- **DATA EXCERPTS**:
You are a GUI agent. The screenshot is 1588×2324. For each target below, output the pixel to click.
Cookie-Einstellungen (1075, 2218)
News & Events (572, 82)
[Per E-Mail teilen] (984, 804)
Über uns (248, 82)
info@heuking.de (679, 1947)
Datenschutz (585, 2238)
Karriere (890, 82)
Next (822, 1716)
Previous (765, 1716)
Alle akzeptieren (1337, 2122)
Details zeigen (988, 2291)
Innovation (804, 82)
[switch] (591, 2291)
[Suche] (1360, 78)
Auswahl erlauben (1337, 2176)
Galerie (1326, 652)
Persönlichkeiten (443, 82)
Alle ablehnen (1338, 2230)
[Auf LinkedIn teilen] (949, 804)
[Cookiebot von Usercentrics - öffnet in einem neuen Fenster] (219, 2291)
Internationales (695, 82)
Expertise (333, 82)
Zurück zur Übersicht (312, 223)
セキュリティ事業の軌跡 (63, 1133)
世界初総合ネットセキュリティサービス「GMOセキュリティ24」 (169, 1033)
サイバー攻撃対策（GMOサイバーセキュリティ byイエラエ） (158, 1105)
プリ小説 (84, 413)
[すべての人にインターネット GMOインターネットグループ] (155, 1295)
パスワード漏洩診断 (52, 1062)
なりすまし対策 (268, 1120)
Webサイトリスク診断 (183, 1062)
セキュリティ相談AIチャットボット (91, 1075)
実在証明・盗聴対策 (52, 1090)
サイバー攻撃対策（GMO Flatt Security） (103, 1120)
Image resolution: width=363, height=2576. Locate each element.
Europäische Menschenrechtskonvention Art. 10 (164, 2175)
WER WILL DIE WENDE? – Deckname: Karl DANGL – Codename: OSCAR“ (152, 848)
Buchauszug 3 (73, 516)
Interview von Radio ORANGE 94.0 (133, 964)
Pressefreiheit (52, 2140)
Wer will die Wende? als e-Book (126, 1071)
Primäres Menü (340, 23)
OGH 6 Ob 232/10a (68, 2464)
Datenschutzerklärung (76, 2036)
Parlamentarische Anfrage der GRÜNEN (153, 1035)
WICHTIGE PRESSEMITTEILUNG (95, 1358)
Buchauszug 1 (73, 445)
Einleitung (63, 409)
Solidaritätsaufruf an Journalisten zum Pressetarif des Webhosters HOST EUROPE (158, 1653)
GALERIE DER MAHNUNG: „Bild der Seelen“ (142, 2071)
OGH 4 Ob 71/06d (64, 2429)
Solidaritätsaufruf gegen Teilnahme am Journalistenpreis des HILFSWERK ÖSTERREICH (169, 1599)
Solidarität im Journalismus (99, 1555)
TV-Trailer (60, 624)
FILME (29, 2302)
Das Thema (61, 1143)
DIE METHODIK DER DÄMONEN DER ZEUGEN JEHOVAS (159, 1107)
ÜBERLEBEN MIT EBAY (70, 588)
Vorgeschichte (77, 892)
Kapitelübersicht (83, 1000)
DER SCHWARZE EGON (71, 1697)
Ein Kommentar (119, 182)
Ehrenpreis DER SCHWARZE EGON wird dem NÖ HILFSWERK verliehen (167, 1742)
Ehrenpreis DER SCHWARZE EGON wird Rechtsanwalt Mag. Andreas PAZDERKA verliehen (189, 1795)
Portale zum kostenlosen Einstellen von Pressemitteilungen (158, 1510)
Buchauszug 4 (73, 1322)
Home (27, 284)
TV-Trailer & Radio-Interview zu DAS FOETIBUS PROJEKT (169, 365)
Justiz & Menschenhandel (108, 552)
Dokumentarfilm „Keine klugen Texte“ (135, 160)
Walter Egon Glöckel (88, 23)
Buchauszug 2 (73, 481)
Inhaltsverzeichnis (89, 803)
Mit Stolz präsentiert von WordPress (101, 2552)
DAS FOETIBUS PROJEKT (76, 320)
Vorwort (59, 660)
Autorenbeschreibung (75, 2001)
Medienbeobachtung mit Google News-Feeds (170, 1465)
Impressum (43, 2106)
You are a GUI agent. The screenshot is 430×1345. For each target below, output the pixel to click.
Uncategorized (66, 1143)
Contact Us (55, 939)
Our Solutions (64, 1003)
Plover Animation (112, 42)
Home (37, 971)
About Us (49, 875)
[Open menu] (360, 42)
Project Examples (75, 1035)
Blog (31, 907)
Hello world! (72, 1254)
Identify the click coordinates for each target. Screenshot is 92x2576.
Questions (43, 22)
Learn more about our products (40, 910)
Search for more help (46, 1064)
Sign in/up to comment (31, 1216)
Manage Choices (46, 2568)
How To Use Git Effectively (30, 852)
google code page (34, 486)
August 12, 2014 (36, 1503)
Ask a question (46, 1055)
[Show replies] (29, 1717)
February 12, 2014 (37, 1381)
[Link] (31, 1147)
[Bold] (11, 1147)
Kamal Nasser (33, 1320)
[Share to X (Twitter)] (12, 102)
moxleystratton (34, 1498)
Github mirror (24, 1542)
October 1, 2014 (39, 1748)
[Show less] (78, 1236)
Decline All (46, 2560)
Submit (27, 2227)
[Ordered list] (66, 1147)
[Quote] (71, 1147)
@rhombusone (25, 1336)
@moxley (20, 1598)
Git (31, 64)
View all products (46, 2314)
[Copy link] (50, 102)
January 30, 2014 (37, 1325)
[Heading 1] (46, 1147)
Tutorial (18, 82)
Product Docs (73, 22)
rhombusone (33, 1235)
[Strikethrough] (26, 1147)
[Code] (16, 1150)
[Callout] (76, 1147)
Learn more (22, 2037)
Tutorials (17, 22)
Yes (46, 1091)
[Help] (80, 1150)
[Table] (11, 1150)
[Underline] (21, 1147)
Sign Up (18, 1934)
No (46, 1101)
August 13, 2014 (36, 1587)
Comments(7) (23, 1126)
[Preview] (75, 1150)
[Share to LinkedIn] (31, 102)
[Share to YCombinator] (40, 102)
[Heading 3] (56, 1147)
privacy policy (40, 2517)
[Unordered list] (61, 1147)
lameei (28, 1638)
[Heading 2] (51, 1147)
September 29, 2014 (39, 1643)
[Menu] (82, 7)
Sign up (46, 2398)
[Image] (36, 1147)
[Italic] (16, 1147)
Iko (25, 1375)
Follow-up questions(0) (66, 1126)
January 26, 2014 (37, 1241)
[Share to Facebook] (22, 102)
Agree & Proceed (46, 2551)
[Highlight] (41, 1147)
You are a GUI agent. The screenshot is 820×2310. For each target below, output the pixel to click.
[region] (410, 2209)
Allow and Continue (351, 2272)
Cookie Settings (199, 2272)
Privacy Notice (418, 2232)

- **AIM OF THE EXERCISE**: Each line holding the string "products" counts once. Work out the number of such lines in the data and give only that.

- **RESULT OF THE TASK**: 2